Pamela
Eu nunca tinha sentido meu coração bater tão rápido dentro do elevador como naquele dia. Ainda estava em choque com a promoção. Eu, Pamela Monteiro, agora tinha um cargo novo, mais responsabilidades e, ao mesmo tempo, uma tonelada de preocupações novas. Passei o caminho de volta pra casa tentando imaginar como contaria isso pra Caleb. Era estranho pensar nisso porque, apesar de sermos marido e mulher, ainda havia essa linha invisível entre o que eu conquistava sozinha e o que as pessoas acreditariam que ele tinha feito por mim.

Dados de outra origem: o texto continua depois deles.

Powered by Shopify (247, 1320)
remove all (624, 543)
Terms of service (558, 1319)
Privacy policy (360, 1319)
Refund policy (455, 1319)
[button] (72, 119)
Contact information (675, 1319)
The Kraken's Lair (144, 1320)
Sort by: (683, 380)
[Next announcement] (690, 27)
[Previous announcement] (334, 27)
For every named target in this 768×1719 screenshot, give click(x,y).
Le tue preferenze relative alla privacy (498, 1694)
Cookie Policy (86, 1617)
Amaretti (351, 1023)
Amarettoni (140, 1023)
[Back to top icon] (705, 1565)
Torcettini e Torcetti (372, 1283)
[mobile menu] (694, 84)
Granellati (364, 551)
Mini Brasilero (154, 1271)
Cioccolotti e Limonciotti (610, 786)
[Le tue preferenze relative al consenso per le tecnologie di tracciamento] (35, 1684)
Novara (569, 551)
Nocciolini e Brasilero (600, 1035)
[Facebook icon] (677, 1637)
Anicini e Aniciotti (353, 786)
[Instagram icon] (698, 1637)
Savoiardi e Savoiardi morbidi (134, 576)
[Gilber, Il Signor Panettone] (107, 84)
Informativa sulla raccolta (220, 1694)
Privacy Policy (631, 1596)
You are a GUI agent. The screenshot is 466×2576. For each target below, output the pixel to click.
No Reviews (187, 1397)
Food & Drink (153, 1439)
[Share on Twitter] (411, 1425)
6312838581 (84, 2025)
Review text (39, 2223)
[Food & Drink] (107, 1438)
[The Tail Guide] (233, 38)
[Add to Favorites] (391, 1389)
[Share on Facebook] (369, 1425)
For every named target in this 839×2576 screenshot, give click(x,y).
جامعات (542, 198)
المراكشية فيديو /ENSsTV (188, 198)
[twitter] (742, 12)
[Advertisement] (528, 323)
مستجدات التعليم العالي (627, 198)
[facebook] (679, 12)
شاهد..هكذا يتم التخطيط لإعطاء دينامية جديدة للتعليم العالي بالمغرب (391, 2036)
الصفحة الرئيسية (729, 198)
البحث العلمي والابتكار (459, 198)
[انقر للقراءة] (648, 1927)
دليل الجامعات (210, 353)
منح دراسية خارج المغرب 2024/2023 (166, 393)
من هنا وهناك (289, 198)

Nós tínhamos nos mudados da mansão Belmont, para uma mansão um pouco menor que o pai do Caleb fez questão de nos dá. Era enorme, mas não tão grande quanto a mãos dos pais do Caleb
Estacionei o carro na garagem da mansão e fiquei um tempinho dentro, respirando fundo. O carro ainda tinha aquele cheiro de novo, e sempre que eu sentia, lembrava que era um presente dele. Um presente que eu usava justamente para manter certa distância: eu queria que o mundo me visse independente, mesmo sabendo que, no fundo, tudo tinha a ver com ele.
Subi as escadas da entrada e o encontrei na sala, sentado no sofá, com a gravata já solta e os cabelos um pouco bagunçados. Parecia uma cena de comercial de uísque: CEO poderoso, relaxando em casa depois de um dia de decisões milionárias. Quando ele me olhou, senti o impacto de sempre. Era como se toda a minha coragem se desfizesse só de ver o jeito que ele me observava.
— Você chegou tarde hoje — ele comentou, a voz grave ecoando na sala.
— Tive… novidades no trabalho — respondi, e não consegui segurar um sorriso que escapou sozinho.
Ele arqueou uma sobrancelha, curioso. — Que tipo de novidades?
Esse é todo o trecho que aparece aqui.